25. Juni 2019 Der Ozean in 4000 Jahren: warm und trotzdem sauerstoffreich



Modellrechnung zeigt bisher unbeachtete Wechselwirkung des Stickstoffkreislaufs

Je höher die Temperatur, desto weniger Gase sind im Wasser gelöst – dieser einfache physikalische Zusammenhang erklärt unter anderem den messbaren Sauerstoffverlust in den wärmer werdenden Ozeanen. In der internationalen Fachzeitschrift Nature Communications veröffentlichen Wissenschaftlerinnen und Wissenschaftler des GEOMAR Helmholtz-Zentrums für Ozeanforschung Kiel heute allerdings eine Modellrechnung, nach der ein wärmerer Ozean nach Jahrhunderten des Verlusts in 4000 Jahren sogar mehr Sauerstoff als heute enthalten wird. 

 

Die Studie erklärt Ungereimtheiten im Sauerstoffbudget bisheriger Simulationen, wirft gleichzeitig aber neue Fragen auf.

Die Ozeane verlieren Sauerstoff. Das haben zahlreiche, auf direkten Messungen beruhende Studien der vergangenen Jahre gezeigt. Da Wasser bei steigenden Temperaturen weniger Gase lösen kann, waren diese Ergebnisse nicht überraschend. Neben der globalen Erwärmung fördern zudem Faktoren wie die Überdüngung der Küstenmeere den Sauerstoffverlust. Doch wie sieht die Zukunft aus? Werden die Ozeane bei weiterer Erderwärmung irgendwann komplett sauerstoffarm? Solche anoxischen Phasen gab es in der Erdgeschichte tatsächlich schon mehrere Male, verbunden mit großen Massenaussterbe-Ereignissen. Auch sie gingen mit hohen Kohlendioxidkonzentrationen in der Atmosphäre und hohen globalen Temperaturen einher.

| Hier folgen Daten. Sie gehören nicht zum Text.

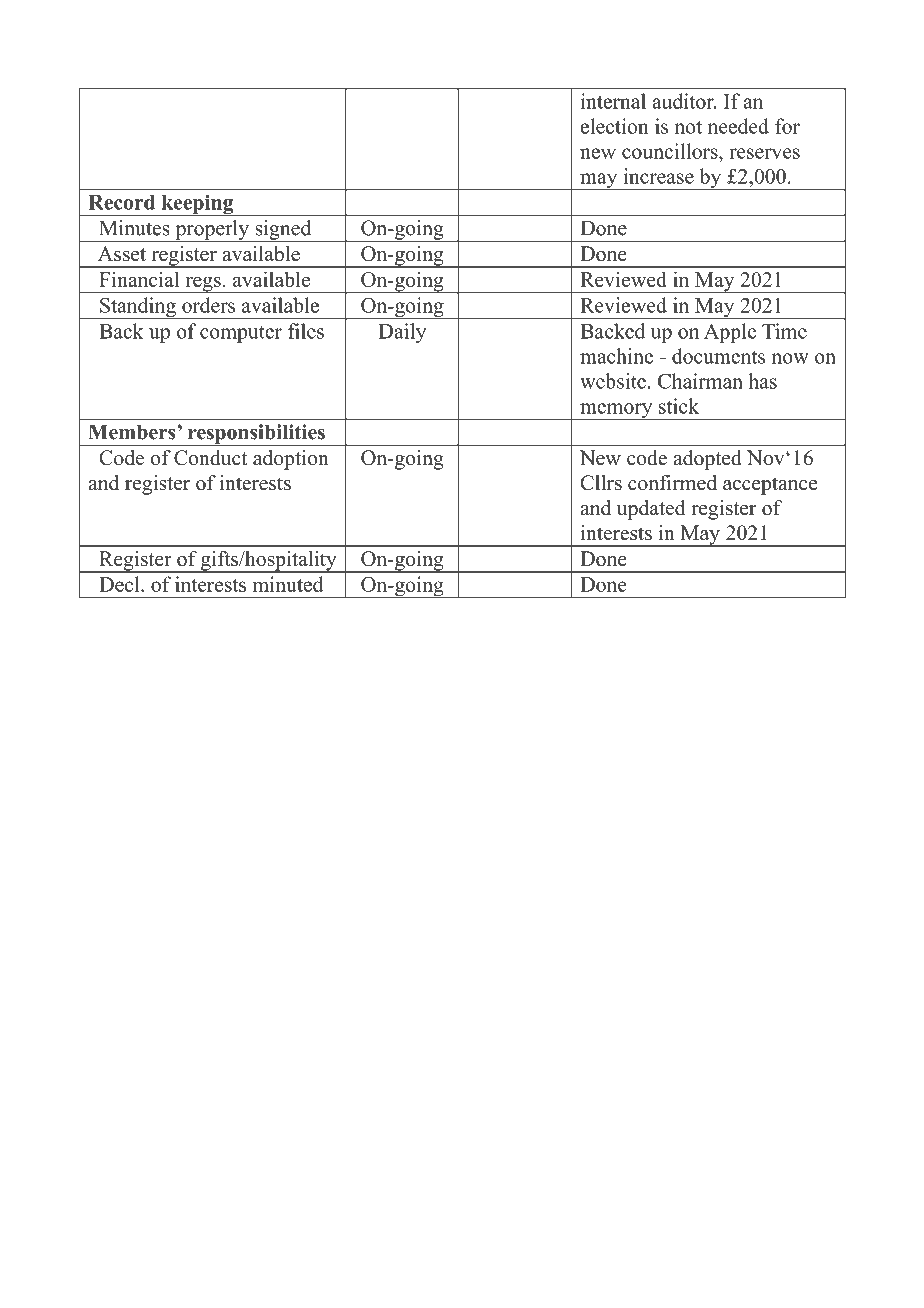  Describe the element at coordinates (120, 584) in the screenshot. I see `Decl` at that location.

Wissenschaftlerinnen und Wissenschaftler des GEOMAR Helmholtz-Zentrums für Ozeanforschung Kiel veröffentlichen heute in der internationalen Fachzeitschrift Nature Communications Modellrechnungen zur Entwicklung des Sauerstoffgehalts der Ozeane bis ins Jahr 8000. Sie gehen in ihrem Szenario davon aus, dass ein großer Teil der fossilen Reserven verbrannt wird, die Emissionen bis zum Ende des Jahrhunderts weiter ansteigen und anschließend bis zum Jahr 2300 auf null abnehmen. Im Modell erwärmt sich der Planet dabei um weitere 6 Grad, und Temperaturen bleiben bis zum Ende der Simulation auf diesem hohen Niveau.

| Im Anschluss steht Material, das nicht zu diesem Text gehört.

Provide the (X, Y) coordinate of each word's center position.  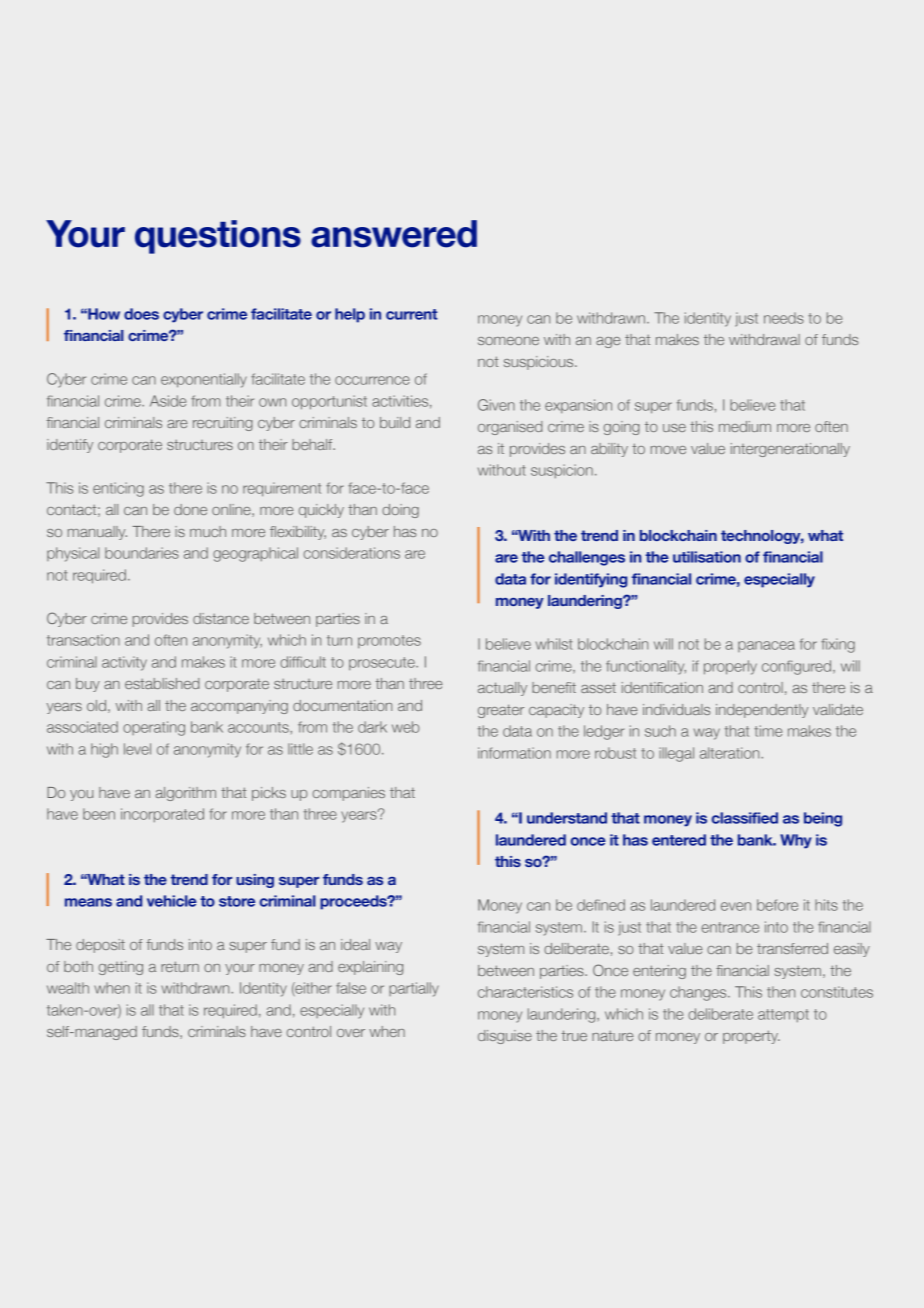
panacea (766, 646)
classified (745, 818)
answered (394, 234)
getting (121, 968)
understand (567, 818)
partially (414, 989)
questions (218, 237)
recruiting (223, 424)
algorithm (186, 794)
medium (745, 426)
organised (510, 428)
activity (124, 663)
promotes (389, 641)
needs (784, 318)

Das überraschende Ergebnis betrifft den Sauerstoffgehalt des Ozeans: Nach einer weiteren Abnahme über mehrere hundert Jahre steigt das Sauerstoffinventar des Ozeans wieder an und erreicht in knapp 4000 Jahren sogar ein höheres Niveau als vor der Industrialisierung. Auf den ersten Blick paradox erscheint, dass das Modell trotz der unerwarteten Sauerstoffzunahme bei steigenden globalen Temperaturen eine deutliche Ausdehnung und stärkere Ausprägung der heute schon vorhandenen Sauerstoffminimumzonen in den Weltmeeren zeigt.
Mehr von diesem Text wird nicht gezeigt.